• [Problem]:
Using the passage on Guam at the 1988 Winter Olympics, explain in one to three sentences why Guam is listed with one competitor in one sport even though it sent a four-member delegation.

• [Passage shown]:
───

- IOC code: GUM
- NOC: Guam National Olympic Committee
- Website: www.oceaniasport.com/guam/

in Calgary
- Competitors: 1 in 1 sport
- Flag bearer: Judd Bankert
- Medals: Gold 0 Silver 0 Bronze 0 Total 0

Winter Olympics appearances (overview)
- 1988; 1992–2026;

= Guam at the 1988 Winter Olympics =

Guam sent a four-member delegation to the 1988 Winter Olympics in Calgary, Alberta, Canada from 13 to 28 February 1988. This is, as of 2026, Guam's only appearance in the Winter Olympic Games. The Guam delegation included only one athlete biathlete, Judd Bankert, who became Guam's first Olympic athlete. In his only event, the sprint, Bankert finished in 71st out of 72 competitors.

───

• [Dataset]:
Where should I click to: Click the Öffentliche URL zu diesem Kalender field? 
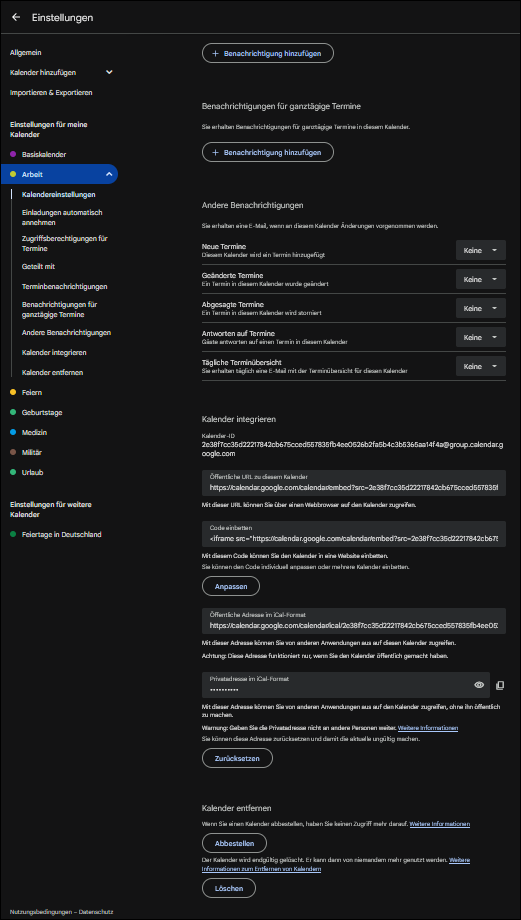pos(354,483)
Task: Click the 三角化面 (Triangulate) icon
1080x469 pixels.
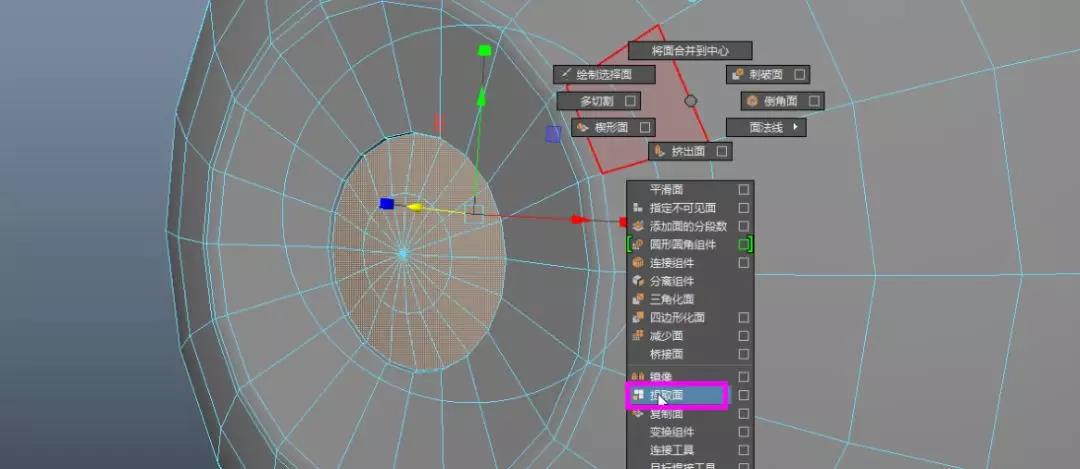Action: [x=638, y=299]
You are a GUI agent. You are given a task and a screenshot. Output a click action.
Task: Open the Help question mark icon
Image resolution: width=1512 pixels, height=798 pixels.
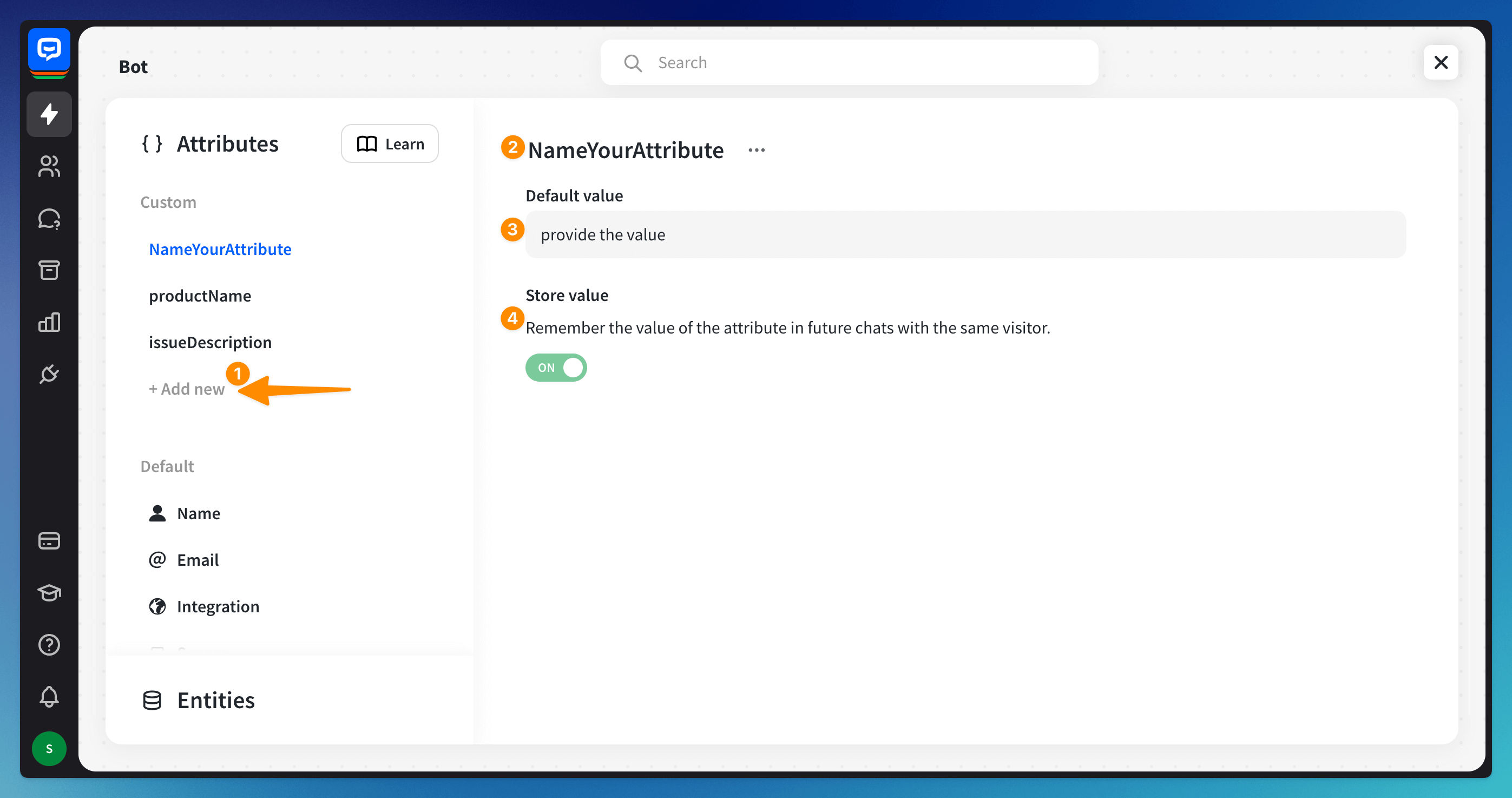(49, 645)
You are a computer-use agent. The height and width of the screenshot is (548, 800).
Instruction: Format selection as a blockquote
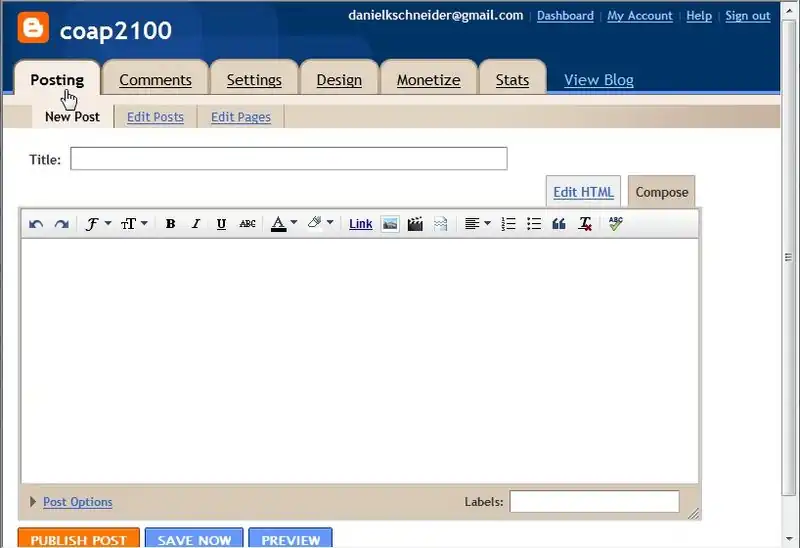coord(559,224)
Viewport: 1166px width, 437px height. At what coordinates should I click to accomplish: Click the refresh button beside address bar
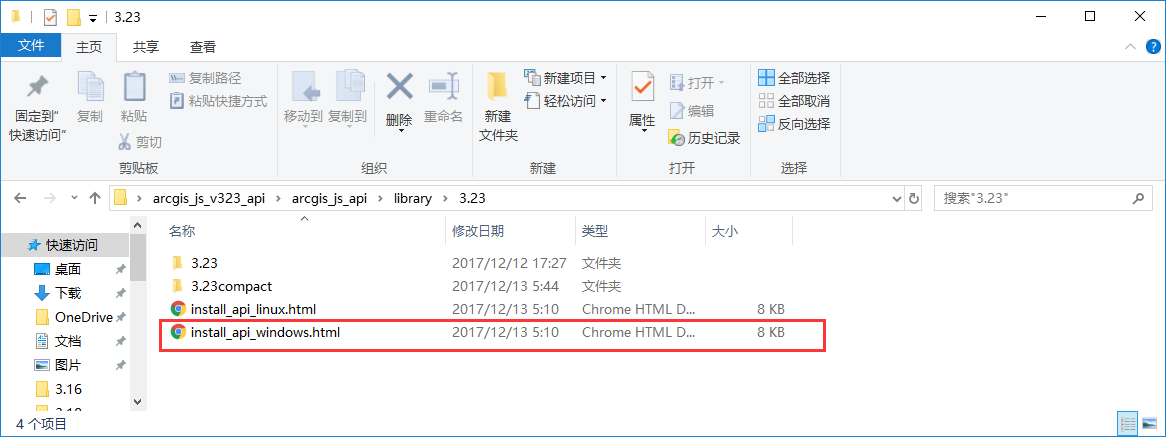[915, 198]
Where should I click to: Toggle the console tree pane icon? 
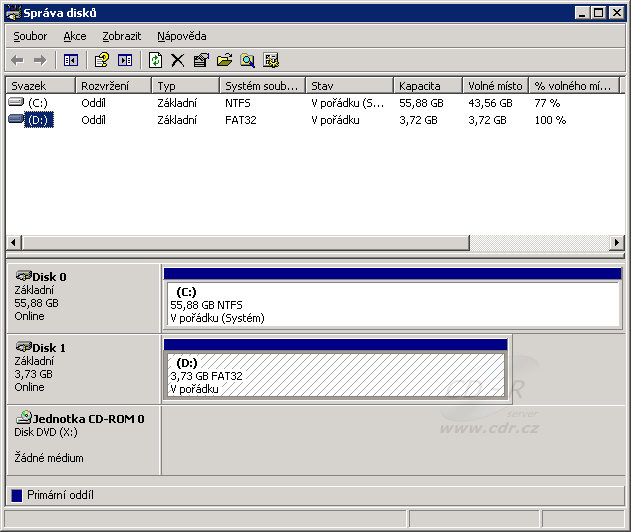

───

• [Result for this exercise]:
Of the four members of Guam's delegation, only one was an athlete: the biathlete Judd Bankert. Since he was Guam's sole competitor and he competed in biathlon, Guam had one competitor in one sport.